■ Document:
Het beroep van de directeur
De directeur heeft aangevoerd dat klager, anders dan de beklagrechter heeft geoordeeld, wel is gehoord voordat de maatregelen zijn opgelegd. Klager is voorafgaand aan de beslissing van 27 augustus 2019 gehoord, zo blijkt uit de beslissing van 30 augustus 2019. De beslissing van 27 augustus 2019 is door de schorsingsvoorzitter geschorst (RSJ 30 augustus 2019, S 19/2168/SGA). Volgens de directeur moet de beslissing van 30 augustus 2019 worden gezien als herstelbeslissing en behoefde klager (drie dagen later) niet opnieuw te worden gehoord. De beroepscommissie volgt de directeur in dit standpunt. Zij zal het beroep van de directeur daarom gegrond verklaren. Zij zal de uitspraak van de beklagrechter vernietigen voor zover de directeur daartegen beroep heeft ingesteld en het beklag alsnog ongegrond verklaren.
3. De uitspraak
De beroepscommissie verklaart het beroep van de directeur (met kenmerk R-19/5077/GA) gegrond, vernietigt in zoverre de uitspraak van de beklagrechter en verklaart het beklag alsnog ongegrond.
De beroepscommissie verklaart het beroep van klager (met kenmerk R-19/5086/GA) ongegrond.
Deze uitspraak is op 22 oktober 2020 gedaan door de beroepscommissie, bestaande uit
mr. M.J. Stolwerk, voorzitter, mr. J.M.L. Niederer en drs. M.R. van Veen, leden, bijgestaan door mr. P. de Vries, secretaris.

■ Opdrachten:
a - Op welke datum is de uitspraak volgens het document gedaan?
b - Welke personen noemt het document bij naam, en welke functie heeft ieder van hen?

■ Gegevensblok:

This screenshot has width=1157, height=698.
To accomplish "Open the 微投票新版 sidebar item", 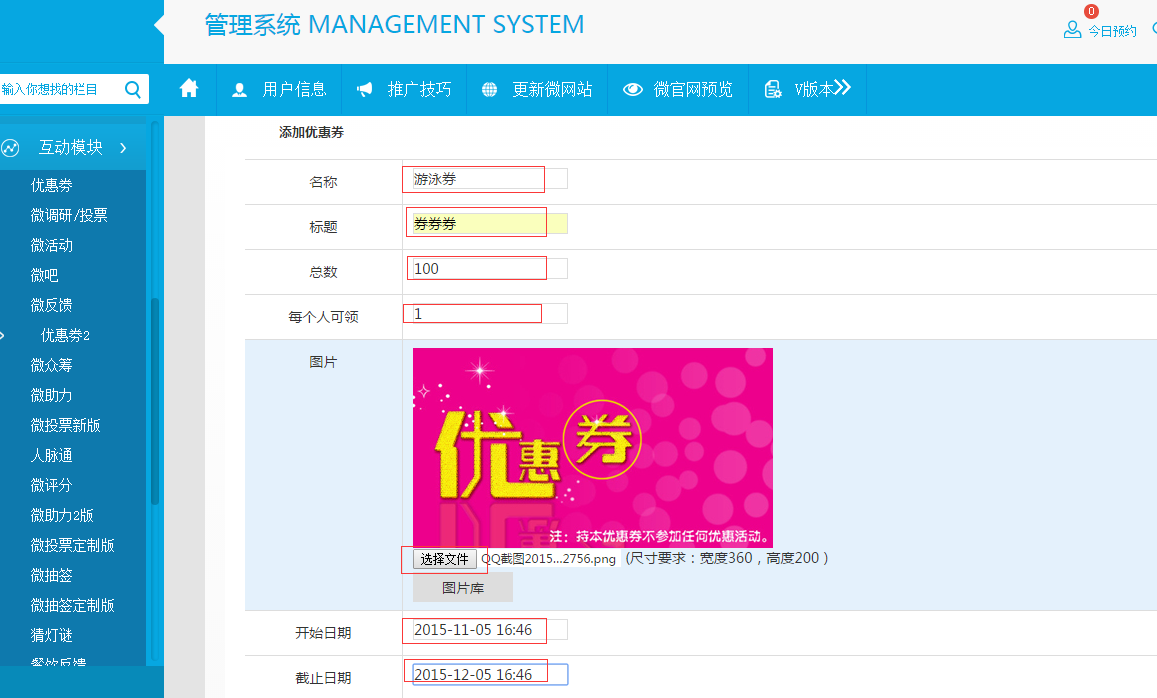I will click(x=65, y=425).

■ Antwoorden op volgorde:
a - Op 22 oktober 2020.

b -
- mr. M.J. Stolwerk, voorzitter
- mr. J.M.L. Niederer, lid
- drs. M.R. van Veen, lid
- mr. P. de Vries, secretaris